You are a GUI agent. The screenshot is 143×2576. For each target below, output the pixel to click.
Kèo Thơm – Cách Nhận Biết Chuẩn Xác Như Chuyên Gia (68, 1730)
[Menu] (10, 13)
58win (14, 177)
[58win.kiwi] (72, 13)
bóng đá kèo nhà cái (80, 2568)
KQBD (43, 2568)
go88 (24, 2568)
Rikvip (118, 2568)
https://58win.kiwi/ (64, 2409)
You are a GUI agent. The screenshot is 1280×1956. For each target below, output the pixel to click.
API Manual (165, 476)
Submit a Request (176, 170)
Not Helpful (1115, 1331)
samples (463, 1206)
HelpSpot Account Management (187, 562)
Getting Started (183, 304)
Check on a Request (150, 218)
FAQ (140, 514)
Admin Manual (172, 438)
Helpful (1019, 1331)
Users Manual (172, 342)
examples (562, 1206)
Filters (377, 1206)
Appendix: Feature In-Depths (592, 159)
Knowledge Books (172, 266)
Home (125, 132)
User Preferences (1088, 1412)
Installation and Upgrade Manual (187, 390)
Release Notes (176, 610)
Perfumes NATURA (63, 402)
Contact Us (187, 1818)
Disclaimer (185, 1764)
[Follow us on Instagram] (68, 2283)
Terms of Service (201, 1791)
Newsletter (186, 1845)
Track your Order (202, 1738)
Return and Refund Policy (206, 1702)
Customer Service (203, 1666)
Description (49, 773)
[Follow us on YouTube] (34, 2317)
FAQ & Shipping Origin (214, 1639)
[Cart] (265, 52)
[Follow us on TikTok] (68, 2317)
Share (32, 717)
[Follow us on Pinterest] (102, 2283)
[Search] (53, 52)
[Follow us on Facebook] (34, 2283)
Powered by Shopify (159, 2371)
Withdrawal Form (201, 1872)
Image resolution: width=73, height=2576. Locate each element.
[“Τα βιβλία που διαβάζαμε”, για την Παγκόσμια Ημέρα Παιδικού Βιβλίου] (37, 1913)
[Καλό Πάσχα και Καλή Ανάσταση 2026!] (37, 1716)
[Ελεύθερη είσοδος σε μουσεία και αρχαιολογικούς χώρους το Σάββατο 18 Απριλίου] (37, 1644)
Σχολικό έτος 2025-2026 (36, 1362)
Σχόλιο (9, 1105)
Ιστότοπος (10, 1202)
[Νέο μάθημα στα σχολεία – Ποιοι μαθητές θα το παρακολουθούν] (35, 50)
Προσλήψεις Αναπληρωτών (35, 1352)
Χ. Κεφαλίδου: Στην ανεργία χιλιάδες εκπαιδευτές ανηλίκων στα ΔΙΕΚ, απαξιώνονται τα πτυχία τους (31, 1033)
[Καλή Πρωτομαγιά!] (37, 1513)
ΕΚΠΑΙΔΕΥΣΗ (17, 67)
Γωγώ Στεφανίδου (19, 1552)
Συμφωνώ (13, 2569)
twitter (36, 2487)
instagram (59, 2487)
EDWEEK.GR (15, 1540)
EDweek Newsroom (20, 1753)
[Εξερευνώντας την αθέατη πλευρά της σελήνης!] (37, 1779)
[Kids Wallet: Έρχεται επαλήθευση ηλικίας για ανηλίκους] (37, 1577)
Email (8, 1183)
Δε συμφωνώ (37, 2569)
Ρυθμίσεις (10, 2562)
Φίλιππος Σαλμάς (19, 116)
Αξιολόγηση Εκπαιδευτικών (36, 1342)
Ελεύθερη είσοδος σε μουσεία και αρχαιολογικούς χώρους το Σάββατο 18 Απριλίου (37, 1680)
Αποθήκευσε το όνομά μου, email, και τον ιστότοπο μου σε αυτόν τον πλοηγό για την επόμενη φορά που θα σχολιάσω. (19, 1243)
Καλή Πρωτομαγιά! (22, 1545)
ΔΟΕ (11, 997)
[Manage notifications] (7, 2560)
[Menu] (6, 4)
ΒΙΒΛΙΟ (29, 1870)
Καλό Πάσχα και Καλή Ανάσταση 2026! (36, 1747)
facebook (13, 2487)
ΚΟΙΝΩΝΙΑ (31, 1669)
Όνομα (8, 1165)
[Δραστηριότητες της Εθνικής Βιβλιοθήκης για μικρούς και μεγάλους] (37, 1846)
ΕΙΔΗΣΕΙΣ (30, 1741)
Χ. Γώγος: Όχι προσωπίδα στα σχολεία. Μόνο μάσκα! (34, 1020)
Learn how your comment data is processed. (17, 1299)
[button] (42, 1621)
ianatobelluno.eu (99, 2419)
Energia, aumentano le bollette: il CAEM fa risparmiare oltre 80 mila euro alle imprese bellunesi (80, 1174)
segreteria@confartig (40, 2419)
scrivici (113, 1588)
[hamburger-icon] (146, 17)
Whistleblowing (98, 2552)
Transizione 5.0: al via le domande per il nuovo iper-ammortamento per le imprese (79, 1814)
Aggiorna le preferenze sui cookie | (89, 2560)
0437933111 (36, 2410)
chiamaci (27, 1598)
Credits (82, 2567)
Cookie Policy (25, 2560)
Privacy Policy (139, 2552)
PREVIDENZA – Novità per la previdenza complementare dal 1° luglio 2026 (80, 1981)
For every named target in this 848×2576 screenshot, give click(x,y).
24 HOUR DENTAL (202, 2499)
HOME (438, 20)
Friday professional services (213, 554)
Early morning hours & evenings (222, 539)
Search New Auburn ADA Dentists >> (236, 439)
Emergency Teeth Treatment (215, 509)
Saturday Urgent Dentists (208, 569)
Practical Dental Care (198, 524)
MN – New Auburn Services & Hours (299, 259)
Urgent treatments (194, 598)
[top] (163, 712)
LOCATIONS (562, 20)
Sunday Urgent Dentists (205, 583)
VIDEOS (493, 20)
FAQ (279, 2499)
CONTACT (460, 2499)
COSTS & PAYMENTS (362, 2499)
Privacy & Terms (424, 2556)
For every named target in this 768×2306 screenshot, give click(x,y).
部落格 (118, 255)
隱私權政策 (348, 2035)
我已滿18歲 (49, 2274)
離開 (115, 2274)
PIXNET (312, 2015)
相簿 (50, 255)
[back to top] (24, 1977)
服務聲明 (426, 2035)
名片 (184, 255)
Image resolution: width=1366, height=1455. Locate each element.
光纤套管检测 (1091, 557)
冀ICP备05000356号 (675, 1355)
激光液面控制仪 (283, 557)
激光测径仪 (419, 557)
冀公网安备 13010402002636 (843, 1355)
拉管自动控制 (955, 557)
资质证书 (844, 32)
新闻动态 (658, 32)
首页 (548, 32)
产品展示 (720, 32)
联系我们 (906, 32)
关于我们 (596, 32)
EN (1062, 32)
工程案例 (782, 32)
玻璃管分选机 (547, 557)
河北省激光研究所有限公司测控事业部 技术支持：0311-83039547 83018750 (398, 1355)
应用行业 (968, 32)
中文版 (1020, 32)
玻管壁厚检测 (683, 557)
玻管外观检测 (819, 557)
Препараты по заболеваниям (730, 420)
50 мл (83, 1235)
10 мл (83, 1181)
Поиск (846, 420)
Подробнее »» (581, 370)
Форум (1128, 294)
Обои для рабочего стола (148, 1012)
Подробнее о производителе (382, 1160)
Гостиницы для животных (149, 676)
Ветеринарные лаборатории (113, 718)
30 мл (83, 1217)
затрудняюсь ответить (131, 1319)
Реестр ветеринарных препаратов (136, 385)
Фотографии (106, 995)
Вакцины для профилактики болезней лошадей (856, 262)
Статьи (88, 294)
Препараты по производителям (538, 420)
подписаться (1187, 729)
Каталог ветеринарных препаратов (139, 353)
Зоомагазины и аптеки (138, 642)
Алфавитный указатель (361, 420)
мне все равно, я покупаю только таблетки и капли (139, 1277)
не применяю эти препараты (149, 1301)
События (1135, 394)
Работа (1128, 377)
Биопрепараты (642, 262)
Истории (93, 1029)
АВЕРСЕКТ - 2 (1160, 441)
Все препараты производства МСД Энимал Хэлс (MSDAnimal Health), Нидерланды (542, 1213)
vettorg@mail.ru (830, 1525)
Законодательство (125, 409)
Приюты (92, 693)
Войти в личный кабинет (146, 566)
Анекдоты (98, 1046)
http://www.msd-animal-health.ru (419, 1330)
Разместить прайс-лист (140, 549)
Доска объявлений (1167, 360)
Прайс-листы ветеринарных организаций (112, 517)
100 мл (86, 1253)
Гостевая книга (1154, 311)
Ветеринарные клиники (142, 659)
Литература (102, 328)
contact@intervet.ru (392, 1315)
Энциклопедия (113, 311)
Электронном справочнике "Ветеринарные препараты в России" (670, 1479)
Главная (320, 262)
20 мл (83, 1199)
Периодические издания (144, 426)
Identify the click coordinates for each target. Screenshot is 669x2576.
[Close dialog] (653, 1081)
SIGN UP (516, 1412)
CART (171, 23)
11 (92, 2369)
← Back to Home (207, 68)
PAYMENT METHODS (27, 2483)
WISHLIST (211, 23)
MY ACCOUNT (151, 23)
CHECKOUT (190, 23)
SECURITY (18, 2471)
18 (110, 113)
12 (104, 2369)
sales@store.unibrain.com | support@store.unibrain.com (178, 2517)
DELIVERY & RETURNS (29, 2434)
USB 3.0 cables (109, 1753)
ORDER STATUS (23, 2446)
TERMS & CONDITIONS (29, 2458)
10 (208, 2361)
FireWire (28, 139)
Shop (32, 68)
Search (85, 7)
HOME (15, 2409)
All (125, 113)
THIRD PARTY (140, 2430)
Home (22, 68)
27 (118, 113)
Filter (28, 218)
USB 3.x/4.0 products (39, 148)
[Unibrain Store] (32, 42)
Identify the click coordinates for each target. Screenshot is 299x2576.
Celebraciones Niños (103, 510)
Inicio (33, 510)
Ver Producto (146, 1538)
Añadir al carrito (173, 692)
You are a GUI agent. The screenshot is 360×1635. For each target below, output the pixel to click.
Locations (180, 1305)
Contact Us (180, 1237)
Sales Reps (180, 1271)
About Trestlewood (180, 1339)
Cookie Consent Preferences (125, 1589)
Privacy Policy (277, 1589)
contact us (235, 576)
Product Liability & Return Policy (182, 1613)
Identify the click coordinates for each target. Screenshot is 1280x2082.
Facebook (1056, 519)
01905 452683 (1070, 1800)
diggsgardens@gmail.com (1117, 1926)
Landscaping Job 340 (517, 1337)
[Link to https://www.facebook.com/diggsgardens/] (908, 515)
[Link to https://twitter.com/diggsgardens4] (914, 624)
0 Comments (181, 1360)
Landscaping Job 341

----------

For the listing above, give the number of lines in which the string "below" occurs, and nothing else.

• PROBLEM SOLUTION: 3